Dal vostro inviato,
Il primo tempo della finale NCAA è stato il sogno di ogni “average joe” d’America: il piccolo Michael “Spike” Albrecht pareva Steve Nash realizzando 17 punti con 6-7 dal camp e 4-4 da tre portando i Wolverines a +12 sui Cardinals che parevano in ginocchio sino ad affidarsi al barbuto Luke Hancock che in un amen metteva pure lui 4 triple consecutive riportando Louisville sotto di 1 all’intervallo coi suoi 16 punti. Da stropicciarsi gli occhi.
Poi nella ripresa il simpatico Spike sparirà lasciando il campo all’immenso Trey Burke, probabile prima scelta assoluta al prossimo draft con le sue movenze alla Chris Paul, mentre Hancock continuerà il suo lavoro chiudendo a 22 punti, 5-5 da tre punti e 7-10 dalla lunetta prendendosi pure il titolo di MOP delle Final Four 2013 di Atlanta oltre ad un titolo NCAA, lui che, ne siamo convinti, la NBA la vedrò col binocolo a differenza dei vari Mitch McGary o Russ Smith.
Questi due ragazzi sono due vere storie americane, la dimostrazione che in questo paese se hai voglia ed un briciolo di talento puoi emergere e nei prossimi giorni la retorica americana farà scorrere fiumi di inchiostro su Spike dal Northfield Ma. e Luke da Ronaoke, Virginia cittadina da dove arriva un altro tiratore come JJ Redick.

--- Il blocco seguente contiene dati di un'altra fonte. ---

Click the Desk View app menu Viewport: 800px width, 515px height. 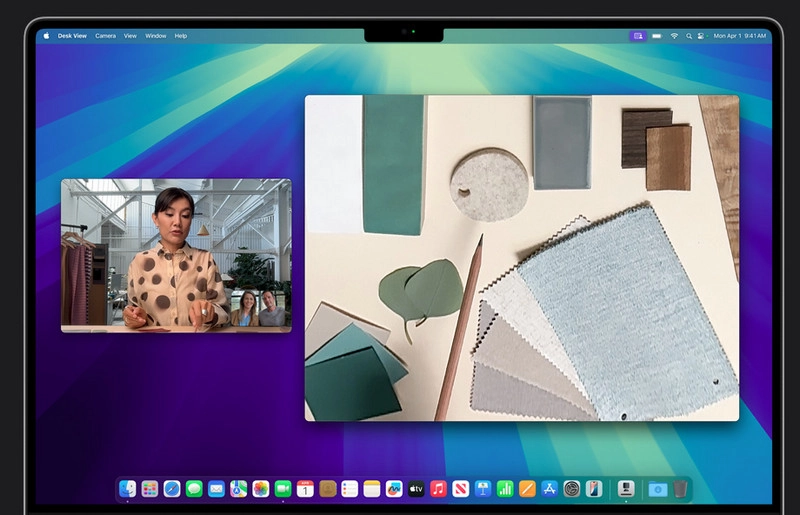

Entrambi al termine della high school avevano ZERO offerte di borse di studio tanto da cominciare a pensare ad altro da fare quando per Albrecht si materializzò l’offerta di Appalachian State, ai confini dell’impero, un posto che gli avrebbe dato l’opportunità di laurearsi giocando a basket, nel frattempo coach Beilein aveva un problema poiché il suo fenomenale play freshman Trey Burke stava pensando seriamente di dichiararsi per la NBA e di point guard disponibili all’ultimo momento non ve ne erano quasi più, volò perciò nel Massachusetts a vedere questo piccolo (1.75) point man bianco ed andò a cena dalla sua famiglia dicendo al padre Chuck “Tuo figlio Spike farà di me un pazzo o un genio se lo porto a Michigan” ed alla fine del primo tempo il coach dei Wolverines era un genio acclamato, Albrecht non sarà mai un campione ma ha carattere, coraggio ed un buon tiro da tre abbastanza da farne un playmaker da campionati minori in futuro nonché prossimo play titolare di Michigan visto che Burke al 99% passerà pro, se non è una storia americana questa…
Clamorosa pure la storia di Luke Hancock che rispetto ad Albrecht è decisamente più “uomo” essendo uno junior ma con nel mezzo un anno di stop per un transfer da George Mason (college del suo stato dove viaggiava da sophomore ad altre 10 ppg) che ne fa in pratica un senior, e difatti lo si nota in campo. Dinoccolato, magro, sui due metri, Hancock è giocatore di rara malizia per questi livelli. Essenzialmente la sua prima, seconda e terza opzione è il tiro da tre (148 dei suoi 211 tiri presi quest’anno prima delle final four erano triple) ma sa usare la finta e quando l’avversario, di solito più salterino e meno furbo di lui, salta per stopparlo lui entra nel cilindro del difensore e lancia la palla per aria lucrando dei tiri liberi “for free”. Astuto (ed irritante per gli avversari) se ne va poi sereno in lunetta, abbiamo visto fargli fare questo giochetto per ben 5 volte in queste finali prendendosi liberi e caricando di falli gli avversari come per esempio Burke al secondo fallo di ad inizio primo tempo che ha dato poi il via libera a Spike. Luke invece sarà per sempre negli annali come Most Outstanding Player delle final four e quando fra quindici/venti anni nessuno si ricorderà chi cavolo era questo Hancock noi sapremo dare una risposta: era il Sogno Americano.